[Data entries]
== Segment start ==

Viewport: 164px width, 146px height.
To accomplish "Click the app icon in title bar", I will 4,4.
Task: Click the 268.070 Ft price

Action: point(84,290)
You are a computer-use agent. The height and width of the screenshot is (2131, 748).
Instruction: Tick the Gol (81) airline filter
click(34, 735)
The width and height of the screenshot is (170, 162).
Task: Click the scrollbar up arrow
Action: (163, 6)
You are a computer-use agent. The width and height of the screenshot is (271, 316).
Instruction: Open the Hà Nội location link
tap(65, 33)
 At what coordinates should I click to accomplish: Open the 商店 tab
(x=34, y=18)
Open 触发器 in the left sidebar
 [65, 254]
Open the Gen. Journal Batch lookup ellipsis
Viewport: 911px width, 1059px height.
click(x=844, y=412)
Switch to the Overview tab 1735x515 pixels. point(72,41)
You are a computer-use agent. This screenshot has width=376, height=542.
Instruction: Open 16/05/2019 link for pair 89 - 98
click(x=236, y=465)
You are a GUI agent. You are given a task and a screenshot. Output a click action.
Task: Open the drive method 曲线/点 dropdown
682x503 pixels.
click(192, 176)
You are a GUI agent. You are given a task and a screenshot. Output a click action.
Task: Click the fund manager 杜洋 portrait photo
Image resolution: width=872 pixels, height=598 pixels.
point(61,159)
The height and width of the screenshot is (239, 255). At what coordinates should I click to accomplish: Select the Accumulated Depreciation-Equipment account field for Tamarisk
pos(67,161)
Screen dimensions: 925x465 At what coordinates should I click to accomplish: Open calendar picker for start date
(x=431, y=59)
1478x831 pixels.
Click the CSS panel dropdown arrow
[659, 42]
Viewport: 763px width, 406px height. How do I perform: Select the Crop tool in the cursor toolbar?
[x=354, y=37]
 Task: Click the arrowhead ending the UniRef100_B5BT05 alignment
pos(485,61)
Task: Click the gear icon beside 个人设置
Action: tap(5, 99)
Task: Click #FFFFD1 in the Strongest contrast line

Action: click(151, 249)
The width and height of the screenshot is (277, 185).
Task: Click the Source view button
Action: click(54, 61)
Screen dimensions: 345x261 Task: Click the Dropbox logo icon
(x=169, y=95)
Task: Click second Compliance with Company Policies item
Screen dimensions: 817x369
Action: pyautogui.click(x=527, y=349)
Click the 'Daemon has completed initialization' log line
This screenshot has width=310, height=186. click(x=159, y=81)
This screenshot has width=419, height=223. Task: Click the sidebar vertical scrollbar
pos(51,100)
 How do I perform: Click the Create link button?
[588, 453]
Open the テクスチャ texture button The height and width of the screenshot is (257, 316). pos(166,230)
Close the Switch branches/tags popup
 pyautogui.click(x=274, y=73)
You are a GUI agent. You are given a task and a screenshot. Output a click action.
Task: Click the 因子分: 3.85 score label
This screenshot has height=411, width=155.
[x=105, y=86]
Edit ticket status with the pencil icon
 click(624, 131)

== Segment end ==

■ **Work required**
Check each line of the entries for the string "computer". Copy the lines that have it.

■ **Written response**
You are a computer-use agent. The height and width of the screenshot is (2131, 748).
You are a computer-use agent. The width and height of the screenshot is (271, 316).
You are a computer-use agent. This screenshot has width=376, height=542.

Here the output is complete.